What you will do
The answer must be every line from the listing that holds the string "Refeições".

Records to process
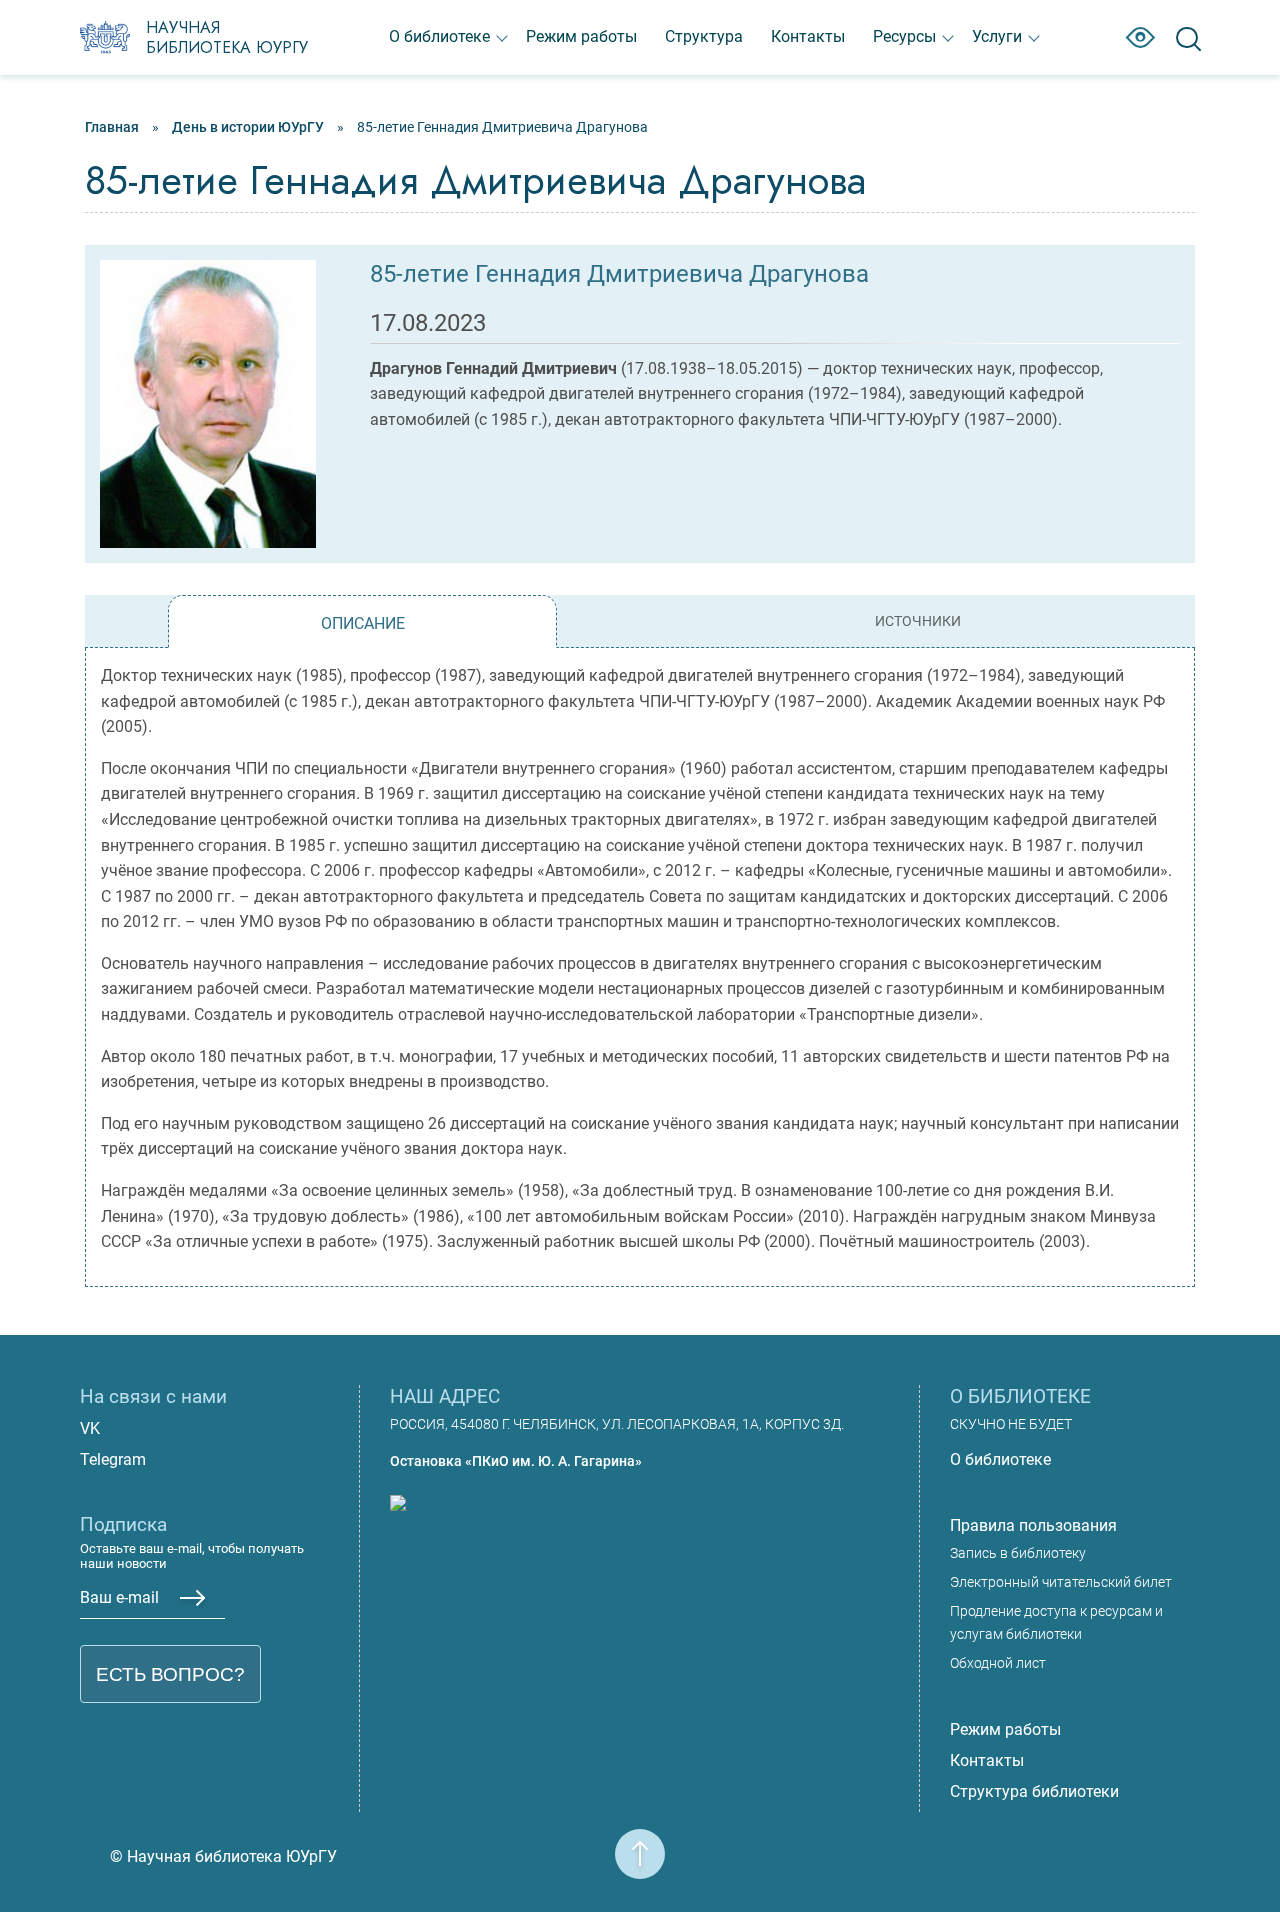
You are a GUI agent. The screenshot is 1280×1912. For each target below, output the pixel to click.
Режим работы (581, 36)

==

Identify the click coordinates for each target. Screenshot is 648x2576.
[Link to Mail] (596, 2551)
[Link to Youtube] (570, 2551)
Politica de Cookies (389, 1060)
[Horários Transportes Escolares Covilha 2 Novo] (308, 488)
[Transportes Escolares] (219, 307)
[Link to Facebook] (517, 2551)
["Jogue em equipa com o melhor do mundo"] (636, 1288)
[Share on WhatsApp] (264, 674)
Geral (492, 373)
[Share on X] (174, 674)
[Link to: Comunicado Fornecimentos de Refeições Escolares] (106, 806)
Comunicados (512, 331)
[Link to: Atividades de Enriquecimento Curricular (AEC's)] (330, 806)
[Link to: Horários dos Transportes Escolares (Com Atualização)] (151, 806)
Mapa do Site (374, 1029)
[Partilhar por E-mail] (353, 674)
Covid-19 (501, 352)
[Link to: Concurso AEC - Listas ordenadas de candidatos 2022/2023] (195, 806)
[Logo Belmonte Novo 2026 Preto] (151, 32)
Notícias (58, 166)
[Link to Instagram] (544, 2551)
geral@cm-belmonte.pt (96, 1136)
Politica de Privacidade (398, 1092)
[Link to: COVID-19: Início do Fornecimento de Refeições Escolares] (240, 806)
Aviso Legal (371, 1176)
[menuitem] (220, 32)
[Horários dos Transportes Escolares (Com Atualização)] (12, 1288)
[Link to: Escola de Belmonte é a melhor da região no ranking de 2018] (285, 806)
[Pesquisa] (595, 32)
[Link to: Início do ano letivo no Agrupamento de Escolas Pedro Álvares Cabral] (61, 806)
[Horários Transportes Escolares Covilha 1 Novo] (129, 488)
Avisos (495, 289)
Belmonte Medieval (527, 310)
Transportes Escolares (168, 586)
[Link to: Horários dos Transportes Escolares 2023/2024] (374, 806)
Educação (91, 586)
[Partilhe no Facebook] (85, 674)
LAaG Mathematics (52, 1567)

Answer for this exercise
[Link to: Comunicado Fornecimentos de Refeições Escolares] (106, 806)
[Link to: COVID-19: Início do Fornecimento de Refeições Escolares] (240, 806)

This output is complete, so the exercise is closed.